Abstract

Social media usage relative to music festivals has given rise to the Social Music Festival Brandscape (SMFB)—an ecosystem of festival experiences and social conversations where music festival brand value is co-created through discussions of festival experiences and attendances, artist performance celebrations, and evaluation of festival purchase exchanges. The present study applied machine learning-based lexical analysis to the ten largest U.S.-based music festivals and their communities across Instagram and Twitter and revealed post theme types of Time, Artists, Media, Location, Purchase Exchanges, Gratitude, Priming, Social Media Inducements, and Genre References to round out value co-creation activity within the Dialogue Zone of the SMFB model.
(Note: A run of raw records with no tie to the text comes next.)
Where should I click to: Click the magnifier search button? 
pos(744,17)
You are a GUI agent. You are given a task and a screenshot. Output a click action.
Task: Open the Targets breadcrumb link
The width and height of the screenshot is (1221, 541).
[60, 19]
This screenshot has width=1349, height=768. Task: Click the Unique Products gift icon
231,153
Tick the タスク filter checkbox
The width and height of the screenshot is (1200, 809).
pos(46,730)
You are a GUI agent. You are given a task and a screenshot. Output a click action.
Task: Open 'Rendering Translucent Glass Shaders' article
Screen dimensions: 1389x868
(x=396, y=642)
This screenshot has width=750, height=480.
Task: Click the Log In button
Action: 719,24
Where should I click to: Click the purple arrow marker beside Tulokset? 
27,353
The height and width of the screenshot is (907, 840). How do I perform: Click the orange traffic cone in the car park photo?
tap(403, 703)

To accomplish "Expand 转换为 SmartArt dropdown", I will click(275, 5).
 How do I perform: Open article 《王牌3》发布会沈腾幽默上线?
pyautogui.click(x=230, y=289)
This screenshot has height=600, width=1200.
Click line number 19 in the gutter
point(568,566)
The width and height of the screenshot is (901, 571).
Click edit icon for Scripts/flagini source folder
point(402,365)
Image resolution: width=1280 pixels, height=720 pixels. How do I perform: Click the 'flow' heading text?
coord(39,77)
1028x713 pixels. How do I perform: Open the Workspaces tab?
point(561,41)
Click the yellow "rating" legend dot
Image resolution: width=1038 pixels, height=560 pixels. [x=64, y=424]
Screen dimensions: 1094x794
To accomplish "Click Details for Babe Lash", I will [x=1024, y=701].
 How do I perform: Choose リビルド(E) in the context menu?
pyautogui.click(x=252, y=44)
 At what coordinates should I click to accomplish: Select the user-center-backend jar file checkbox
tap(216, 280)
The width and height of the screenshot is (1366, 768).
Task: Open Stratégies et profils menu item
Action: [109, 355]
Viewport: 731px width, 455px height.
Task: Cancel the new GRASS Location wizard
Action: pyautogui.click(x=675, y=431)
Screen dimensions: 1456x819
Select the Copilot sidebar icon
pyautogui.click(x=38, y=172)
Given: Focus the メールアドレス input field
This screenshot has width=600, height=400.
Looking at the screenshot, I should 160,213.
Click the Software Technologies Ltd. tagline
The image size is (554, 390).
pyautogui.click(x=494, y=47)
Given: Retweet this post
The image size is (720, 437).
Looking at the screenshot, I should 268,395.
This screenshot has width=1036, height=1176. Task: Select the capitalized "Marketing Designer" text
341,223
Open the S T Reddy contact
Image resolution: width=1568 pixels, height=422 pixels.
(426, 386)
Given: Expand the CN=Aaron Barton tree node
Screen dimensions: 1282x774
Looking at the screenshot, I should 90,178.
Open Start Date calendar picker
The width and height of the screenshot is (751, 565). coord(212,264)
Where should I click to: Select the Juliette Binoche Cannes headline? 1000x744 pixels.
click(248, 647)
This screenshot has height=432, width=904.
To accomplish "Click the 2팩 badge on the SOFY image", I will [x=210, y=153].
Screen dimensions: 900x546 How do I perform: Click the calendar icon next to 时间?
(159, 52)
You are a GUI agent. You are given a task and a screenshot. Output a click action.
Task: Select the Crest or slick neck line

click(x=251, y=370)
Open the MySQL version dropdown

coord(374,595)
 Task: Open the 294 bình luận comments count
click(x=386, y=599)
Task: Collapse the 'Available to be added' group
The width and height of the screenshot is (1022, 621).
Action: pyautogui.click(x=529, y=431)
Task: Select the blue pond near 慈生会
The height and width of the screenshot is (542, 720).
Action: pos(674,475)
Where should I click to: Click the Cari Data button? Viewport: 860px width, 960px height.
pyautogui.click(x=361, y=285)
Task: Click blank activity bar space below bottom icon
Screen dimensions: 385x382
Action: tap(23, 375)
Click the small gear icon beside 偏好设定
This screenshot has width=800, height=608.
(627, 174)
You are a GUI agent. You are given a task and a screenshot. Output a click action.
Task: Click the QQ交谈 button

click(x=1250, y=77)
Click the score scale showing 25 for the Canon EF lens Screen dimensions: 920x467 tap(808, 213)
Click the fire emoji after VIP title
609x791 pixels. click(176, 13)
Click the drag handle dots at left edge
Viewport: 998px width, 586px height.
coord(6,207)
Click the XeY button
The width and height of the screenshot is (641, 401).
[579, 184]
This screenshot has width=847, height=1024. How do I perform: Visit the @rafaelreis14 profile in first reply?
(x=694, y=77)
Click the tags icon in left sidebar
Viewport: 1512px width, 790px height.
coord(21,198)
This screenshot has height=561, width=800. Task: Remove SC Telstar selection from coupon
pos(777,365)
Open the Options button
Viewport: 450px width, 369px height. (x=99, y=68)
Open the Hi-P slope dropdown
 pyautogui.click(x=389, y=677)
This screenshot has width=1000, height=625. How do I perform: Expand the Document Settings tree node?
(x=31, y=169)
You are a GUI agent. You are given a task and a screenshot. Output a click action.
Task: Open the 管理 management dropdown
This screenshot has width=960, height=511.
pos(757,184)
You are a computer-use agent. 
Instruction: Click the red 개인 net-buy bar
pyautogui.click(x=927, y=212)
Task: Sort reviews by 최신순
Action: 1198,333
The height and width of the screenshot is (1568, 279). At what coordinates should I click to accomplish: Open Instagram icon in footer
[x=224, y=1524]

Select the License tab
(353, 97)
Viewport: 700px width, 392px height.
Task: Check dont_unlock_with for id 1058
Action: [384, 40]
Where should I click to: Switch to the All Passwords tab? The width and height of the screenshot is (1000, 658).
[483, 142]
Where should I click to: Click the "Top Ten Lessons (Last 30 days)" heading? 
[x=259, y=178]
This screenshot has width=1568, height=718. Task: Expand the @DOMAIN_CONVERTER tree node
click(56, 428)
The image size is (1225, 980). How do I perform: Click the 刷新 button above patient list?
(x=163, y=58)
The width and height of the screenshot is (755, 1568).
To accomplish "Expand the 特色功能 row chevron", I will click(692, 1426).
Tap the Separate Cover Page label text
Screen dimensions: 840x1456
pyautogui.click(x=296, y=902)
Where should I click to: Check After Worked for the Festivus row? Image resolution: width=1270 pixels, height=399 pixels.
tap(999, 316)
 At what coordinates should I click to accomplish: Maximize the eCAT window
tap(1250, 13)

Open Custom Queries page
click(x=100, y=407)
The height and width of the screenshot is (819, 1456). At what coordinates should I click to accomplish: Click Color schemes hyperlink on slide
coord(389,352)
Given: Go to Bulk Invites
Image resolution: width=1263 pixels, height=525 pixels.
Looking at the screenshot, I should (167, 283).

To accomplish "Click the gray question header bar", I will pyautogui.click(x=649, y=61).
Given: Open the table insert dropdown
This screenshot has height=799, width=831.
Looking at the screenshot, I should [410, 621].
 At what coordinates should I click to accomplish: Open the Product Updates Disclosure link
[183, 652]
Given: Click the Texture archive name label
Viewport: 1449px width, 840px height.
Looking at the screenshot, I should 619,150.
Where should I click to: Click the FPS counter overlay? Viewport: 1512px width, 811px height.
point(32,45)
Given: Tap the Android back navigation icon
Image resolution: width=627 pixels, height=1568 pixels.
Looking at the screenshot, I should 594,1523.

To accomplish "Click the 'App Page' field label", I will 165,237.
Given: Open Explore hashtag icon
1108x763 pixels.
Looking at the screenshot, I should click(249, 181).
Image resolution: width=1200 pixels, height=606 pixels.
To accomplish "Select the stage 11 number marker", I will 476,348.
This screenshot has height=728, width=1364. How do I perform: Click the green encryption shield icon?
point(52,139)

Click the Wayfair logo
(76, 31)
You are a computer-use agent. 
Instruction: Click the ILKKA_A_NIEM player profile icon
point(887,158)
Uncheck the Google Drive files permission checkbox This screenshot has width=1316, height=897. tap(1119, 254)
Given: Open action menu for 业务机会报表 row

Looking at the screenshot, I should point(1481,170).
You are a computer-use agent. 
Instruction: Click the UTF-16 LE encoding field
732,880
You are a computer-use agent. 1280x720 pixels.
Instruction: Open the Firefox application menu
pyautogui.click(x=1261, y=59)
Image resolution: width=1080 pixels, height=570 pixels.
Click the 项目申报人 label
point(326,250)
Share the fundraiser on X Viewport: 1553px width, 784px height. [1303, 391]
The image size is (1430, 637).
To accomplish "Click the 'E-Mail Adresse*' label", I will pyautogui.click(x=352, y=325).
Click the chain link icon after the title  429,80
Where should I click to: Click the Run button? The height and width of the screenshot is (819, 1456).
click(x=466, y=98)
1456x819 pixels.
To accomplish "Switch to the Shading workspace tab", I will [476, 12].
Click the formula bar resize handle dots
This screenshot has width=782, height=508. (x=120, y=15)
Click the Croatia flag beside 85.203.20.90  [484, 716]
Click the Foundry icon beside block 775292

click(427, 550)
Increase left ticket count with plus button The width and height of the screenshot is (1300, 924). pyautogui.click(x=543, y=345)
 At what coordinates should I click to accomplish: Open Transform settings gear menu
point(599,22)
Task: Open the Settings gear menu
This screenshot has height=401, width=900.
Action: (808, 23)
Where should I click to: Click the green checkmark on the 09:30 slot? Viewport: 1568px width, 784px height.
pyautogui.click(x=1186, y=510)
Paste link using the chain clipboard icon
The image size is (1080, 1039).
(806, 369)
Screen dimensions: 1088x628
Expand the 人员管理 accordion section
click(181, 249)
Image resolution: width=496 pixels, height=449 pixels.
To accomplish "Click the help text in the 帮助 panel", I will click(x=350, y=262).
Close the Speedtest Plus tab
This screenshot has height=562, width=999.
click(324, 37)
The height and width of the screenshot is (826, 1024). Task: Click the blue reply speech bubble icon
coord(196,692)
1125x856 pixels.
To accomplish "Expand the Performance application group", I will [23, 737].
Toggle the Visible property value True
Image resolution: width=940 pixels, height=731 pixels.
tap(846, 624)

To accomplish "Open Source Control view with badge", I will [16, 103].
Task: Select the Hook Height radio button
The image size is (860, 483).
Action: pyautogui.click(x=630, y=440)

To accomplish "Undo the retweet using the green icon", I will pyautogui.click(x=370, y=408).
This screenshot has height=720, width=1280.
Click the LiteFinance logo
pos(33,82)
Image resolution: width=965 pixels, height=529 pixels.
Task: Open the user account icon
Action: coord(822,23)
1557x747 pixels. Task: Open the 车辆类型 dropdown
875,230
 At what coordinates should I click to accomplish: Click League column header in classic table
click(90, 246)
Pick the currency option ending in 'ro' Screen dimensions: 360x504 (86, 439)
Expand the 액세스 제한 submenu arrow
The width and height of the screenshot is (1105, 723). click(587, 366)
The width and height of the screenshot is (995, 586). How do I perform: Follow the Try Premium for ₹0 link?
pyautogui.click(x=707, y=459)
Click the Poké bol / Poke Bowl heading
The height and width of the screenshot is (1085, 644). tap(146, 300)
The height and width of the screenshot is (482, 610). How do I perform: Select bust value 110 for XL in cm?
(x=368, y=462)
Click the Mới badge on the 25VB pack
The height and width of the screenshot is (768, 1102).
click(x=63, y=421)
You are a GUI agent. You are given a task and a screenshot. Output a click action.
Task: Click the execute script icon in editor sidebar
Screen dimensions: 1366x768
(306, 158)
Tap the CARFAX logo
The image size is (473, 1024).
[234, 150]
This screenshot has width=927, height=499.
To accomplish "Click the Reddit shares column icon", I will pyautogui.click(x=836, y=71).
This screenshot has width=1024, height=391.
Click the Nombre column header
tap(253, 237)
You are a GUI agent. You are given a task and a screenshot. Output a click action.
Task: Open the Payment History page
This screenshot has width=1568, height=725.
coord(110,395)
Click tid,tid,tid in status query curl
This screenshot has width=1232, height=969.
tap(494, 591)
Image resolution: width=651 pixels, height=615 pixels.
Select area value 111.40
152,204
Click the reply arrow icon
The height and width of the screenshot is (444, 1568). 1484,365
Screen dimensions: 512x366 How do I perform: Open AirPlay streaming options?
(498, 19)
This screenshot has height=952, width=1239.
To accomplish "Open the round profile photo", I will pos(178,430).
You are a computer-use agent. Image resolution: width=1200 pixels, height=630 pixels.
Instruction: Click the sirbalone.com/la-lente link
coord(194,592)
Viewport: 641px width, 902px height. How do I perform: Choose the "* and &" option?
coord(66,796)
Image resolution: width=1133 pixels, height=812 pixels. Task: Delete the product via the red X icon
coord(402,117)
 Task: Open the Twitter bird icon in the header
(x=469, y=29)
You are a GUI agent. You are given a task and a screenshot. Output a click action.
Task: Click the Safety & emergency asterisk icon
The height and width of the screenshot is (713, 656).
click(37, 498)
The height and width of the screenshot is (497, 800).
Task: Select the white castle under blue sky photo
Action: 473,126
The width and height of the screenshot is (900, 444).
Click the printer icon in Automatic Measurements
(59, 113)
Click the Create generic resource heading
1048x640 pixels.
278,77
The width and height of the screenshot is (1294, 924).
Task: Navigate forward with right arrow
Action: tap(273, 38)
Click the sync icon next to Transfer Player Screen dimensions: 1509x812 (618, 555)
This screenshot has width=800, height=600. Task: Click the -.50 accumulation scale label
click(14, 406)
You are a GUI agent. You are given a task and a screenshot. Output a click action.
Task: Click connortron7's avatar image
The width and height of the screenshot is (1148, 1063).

Of particular note is that while these content themes emerged holistically in the SMFB dialogue, content theme misalignment occurred between festivals and communities where Media, Gratitude, and Priming content theme posts lacked the same frequency across community posts. Understanding the content of these dialogues within SMFBs is important for music festivals moving forward as they seek to build, re-establish, or re-trench music communities in the festival experience, and to determine if post theme misalignment is necessary for longer term, successful SMFB dialogue. • Contemporary Music Festival Brands co-created across social conversations. • Social Music Festival Brandscape locus of festival and community co-creation. • Co-creation themes include artists, time, location, purchases, and priming. • Media, gratitude and genre misalignment extant between festivals and communities. • Priming behavior significant in festival data but less so in the communities data.